Stored data entries:
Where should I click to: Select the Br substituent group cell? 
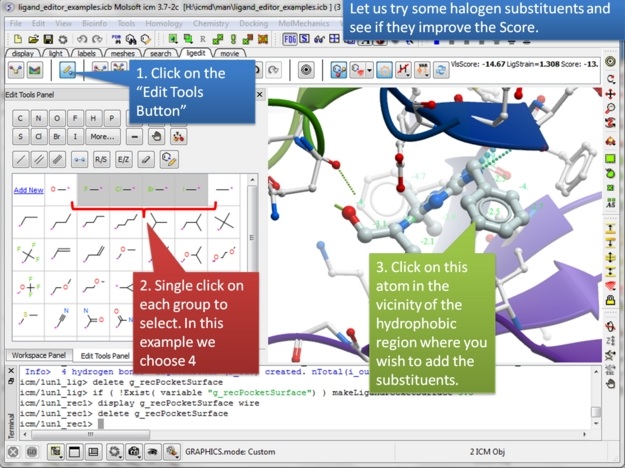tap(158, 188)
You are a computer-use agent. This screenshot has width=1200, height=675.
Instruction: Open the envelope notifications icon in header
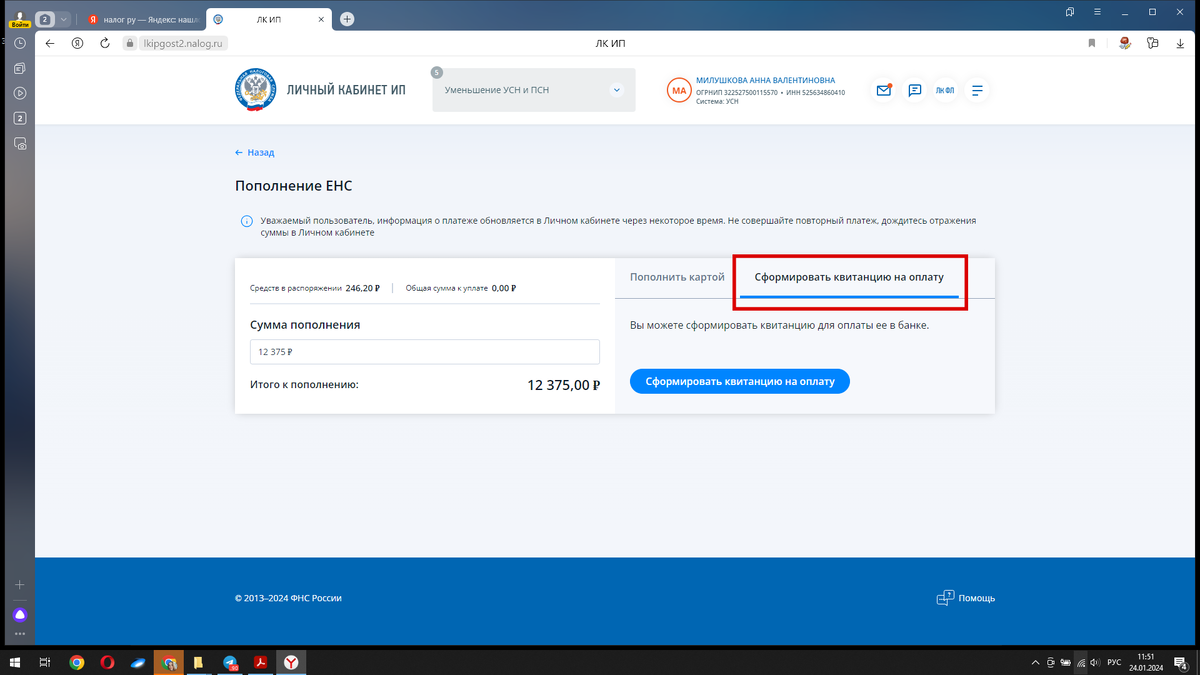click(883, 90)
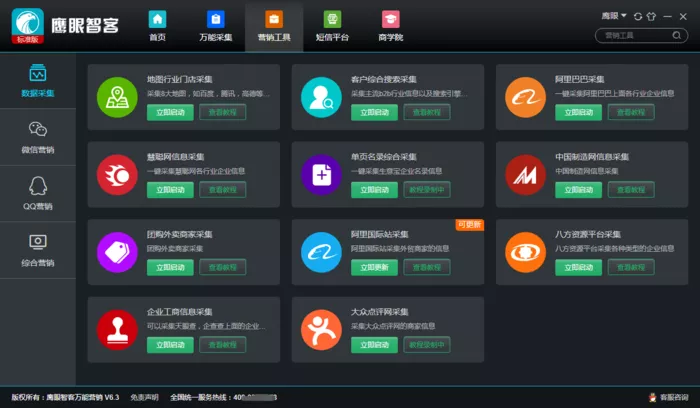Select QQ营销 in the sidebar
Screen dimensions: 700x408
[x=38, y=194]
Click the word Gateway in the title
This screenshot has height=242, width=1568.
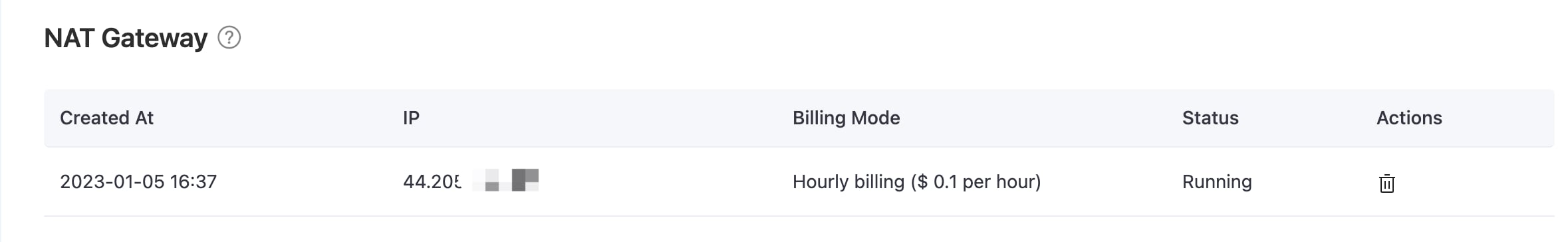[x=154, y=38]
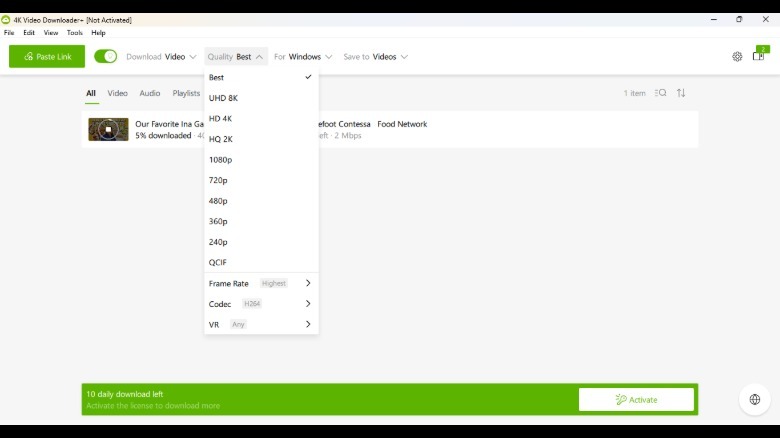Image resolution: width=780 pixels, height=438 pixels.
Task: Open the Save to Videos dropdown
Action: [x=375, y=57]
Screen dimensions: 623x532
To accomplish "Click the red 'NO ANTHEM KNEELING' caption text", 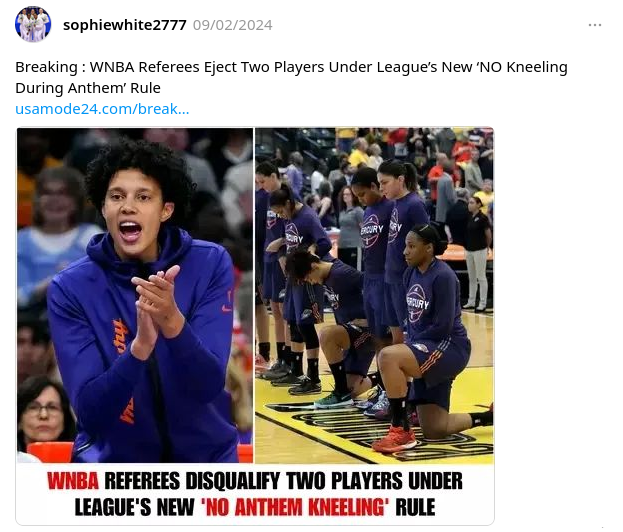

> [Assignment] Without including any picture, set down every line above exactly as it stands.

> [Written answer]
Where should I click to: Select the Br substituent group cell? 
tap(158, 188)
You are a computer-use agent. This screenshot has width=1200, height=675.
Instruction: Open the envelope notifications icon in header
click(883, 90)
Select QQ营销 in the sidebar
Screen dimensions: 700x408
[x=38, y=194]
Click the word Gateway in the title
This screenshot has height=242, width=1568.
[x=154, y=38]
Image resolution: width=780 pixels, height=438 pixels.
Task: Open the Save to Videos dropdown
Action: [x=375, y=57]
Screen dimensions: 623x532
To accomplish "Click the red 'NO ANTHEM KNEELING' caption text", 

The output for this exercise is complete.